Wednesday 19 December 2018

The Gifted- Season 1, Episode 3: eXodus

“And you can shove that deal up your ass!”

I know it’s been a while since I blogged the first two episodes of this season; suffice to say this is me finishing it, and see the Marvel index for the previous two blog posts.

Anyway, where were we? We have the Struckers, a family thrown out of complacency by the revelation that their children are mutants in an America that’s very Days of Future Past, except with much cheaper Sentinels and obvious contemporary resonances in Trump’s land of the not-so-free- much of the harshness of the US law and justice system is from real life, and it’s not hard to see the allegories  in a real world America where the tiny children of othered immigrants are inhumanly ripped from their parents. The mutant underground is even likened to the Underground Railroad of slavery days by dialogue.

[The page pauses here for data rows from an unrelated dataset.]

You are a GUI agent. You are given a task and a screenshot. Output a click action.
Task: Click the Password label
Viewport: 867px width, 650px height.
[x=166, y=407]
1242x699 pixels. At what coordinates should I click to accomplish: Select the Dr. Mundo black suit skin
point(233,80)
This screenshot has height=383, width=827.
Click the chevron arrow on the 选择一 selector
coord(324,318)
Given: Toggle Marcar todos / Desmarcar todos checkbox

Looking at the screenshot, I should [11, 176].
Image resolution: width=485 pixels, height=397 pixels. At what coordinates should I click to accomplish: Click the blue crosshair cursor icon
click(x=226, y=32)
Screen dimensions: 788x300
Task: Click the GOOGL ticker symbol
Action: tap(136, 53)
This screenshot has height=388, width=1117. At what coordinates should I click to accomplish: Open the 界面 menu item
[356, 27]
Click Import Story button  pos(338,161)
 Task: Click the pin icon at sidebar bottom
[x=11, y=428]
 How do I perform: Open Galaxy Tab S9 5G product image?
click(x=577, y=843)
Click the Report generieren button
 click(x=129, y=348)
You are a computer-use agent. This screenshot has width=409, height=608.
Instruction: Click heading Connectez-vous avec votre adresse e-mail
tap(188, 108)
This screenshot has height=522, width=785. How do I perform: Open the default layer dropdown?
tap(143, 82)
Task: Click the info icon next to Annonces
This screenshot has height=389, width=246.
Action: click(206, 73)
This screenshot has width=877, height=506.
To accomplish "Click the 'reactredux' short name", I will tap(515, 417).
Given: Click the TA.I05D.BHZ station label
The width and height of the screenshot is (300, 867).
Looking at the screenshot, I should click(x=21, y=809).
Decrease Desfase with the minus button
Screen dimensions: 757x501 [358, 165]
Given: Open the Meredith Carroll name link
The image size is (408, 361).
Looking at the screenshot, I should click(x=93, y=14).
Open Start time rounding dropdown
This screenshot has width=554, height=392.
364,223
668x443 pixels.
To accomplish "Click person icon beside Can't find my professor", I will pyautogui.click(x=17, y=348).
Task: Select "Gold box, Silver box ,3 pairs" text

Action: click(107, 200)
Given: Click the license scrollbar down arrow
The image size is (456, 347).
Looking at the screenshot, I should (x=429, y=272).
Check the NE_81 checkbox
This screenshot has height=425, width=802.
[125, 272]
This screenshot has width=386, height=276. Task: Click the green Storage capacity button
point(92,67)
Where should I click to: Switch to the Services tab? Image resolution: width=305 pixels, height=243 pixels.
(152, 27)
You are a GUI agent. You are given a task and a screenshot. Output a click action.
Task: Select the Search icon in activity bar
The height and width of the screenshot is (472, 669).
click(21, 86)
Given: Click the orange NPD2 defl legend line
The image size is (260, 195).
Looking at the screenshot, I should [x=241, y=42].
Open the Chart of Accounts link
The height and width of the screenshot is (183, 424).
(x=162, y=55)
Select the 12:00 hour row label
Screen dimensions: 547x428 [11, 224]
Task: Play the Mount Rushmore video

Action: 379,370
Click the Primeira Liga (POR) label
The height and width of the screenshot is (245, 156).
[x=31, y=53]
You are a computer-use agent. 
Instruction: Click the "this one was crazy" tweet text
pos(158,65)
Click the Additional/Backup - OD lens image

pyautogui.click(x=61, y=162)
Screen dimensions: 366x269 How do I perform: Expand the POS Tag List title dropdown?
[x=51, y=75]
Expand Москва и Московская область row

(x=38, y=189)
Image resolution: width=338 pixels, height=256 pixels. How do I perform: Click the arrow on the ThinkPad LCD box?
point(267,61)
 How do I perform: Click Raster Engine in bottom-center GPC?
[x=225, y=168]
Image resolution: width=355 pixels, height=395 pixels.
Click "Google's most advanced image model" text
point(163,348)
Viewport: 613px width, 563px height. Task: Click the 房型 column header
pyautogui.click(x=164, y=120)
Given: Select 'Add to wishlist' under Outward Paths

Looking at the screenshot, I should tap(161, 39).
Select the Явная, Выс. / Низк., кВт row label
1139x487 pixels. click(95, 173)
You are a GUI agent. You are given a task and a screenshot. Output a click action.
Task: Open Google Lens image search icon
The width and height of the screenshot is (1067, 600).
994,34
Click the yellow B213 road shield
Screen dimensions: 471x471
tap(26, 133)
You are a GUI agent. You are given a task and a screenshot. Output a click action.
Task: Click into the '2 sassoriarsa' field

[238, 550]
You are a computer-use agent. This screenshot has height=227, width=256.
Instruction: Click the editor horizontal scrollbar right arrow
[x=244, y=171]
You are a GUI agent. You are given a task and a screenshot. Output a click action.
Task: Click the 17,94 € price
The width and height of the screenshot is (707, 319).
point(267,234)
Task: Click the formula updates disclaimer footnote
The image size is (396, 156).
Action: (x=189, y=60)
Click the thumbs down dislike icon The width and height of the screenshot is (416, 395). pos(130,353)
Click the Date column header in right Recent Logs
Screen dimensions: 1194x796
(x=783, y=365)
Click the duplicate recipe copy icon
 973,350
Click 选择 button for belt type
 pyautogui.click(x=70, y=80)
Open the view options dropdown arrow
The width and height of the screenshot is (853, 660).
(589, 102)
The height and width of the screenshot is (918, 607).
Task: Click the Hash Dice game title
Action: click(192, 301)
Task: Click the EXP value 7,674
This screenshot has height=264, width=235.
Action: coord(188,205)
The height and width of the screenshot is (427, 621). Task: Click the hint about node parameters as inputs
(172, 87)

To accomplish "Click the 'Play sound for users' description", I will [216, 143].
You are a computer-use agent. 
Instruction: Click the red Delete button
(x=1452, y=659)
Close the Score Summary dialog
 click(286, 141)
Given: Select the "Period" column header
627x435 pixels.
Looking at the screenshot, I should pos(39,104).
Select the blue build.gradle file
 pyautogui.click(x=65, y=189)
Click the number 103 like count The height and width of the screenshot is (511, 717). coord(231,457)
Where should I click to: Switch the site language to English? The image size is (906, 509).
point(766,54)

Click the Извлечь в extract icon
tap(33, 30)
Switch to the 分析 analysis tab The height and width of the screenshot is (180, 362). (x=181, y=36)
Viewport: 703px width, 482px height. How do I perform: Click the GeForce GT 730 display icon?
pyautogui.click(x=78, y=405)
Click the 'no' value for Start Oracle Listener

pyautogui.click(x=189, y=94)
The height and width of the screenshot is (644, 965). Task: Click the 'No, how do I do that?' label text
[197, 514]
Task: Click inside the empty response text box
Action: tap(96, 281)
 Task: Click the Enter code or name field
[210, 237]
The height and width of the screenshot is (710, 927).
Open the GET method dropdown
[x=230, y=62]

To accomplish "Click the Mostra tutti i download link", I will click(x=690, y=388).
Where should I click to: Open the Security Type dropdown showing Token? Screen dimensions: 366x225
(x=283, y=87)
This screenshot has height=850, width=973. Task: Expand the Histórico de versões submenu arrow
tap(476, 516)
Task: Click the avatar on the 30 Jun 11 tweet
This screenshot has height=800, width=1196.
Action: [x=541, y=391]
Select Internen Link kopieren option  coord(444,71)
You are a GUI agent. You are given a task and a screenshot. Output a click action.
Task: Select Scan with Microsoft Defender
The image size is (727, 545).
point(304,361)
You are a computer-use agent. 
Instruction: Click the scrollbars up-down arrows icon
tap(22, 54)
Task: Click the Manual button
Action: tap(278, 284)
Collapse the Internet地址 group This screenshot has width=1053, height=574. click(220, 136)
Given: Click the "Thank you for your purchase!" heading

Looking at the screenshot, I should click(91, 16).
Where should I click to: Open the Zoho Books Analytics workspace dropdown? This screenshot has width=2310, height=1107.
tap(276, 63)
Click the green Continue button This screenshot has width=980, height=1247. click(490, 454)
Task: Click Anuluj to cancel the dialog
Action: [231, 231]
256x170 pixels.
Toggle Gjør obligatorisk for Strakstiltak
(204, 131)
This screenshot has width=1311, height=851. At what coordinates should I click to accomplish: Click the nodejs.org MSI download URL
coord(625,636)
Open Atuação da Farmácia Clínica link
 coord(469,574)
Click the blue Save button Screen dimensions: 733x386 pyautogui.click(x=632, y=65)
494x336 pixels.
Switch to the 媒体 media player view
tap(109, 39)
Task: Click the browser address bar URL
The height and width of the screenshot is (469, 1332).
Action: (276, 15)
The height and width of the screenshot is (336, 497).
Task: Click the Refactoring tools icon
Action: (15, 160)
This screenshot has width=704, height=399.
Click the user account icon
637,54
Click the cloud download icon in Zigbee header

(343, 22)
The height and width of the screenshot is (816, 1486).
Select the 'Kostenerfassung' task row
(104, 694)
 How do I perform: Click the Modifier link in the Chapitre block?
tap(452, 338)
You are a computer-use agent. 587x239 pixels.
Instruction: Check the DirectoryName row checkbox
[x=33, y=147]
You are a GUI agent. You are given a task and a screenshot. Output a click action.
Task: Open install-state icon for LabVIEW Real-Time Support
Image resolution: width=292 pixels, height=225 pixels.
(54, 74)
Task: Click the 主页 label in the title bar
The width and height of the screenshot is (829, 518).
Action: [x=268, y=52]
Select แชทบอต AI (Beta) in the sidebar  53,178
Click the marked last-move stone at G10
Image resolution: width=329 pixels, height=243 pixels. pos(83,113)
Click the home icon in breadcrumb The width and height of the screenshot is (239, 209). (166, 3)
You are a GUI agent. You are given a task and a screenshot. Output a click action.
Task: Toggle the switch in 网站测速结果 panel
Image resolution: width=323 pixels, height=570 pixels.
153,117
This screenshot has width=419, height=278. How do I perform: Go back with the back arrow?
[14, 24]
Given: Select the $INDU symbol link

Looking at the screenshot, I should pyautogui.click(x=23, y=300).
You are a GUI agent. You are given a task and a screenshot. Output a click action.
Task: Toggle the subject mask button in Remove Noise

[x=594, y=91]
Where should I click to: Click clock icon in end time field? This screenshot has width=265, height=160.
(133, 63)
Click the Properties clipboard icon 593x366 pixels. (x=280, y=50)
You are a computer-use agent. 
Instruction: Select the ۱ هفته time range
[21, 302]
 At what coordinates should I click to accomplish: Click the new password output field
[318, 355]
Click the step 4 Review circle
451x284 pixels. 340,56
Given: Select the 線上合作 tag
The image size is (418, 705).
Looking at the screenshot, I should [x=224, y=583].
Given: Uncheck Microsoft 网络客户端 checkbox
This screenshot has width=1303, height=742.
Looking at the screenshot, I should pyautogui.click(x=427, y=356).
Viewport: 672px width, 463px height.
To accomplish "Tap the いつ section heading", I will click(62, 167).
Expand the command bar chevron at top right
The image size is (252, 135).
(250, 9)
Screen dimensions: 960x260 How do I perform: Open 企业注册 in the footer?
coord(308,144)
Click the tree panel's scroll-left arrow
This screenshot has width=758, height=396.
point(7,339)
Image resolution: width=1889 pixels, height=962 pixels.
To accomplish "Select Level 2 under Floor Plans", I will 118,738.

There are Marvel resonances- I know Polaris and Thunderbird from the comics but none of the other mutants, and the Strucker name is of course quite resonant, significantly or not- but for now we have the mutant underground, desperate and reactive, and the X-Men seem to exist but are nowhere to be seen. Other mutants include Eclipse, Dreamer and the powerful butcrecently awakened Clarice, who can make portals. Interestingly, we are told that mutant abilities first assert themselves during adolescence when the person is highly upset, and it takes a while to control them.

This episode is about the trade-offs and compromises of living under tyranny, resonant of a Milan Kundera novel; Lorna refuses to compromise, not betraying her friends at the cost of harsher treatment for herself. Her bid to escape, using her powers to destroy the door in spite of the extreme pain, is tragic, especially as an early flashback shows her to be rather lovely. Reed at first agrees to betray his family but changes his mind when he sees the moral consequences. Caitlin learns a harsh lesson that she cannot use the law in her favour, as even her own brother refuses to give any real help in order to protect his own immediate family.

But Dreamer makes a big moral compromise, controlling Clarice’s mind by implanting a false memory so she can produce a portal and save the day, the only compromised decision all episode. I’m sure there will be consequences.

This is all good so far, if dark, although leavening all this darkness with the odd bit of humour would be good.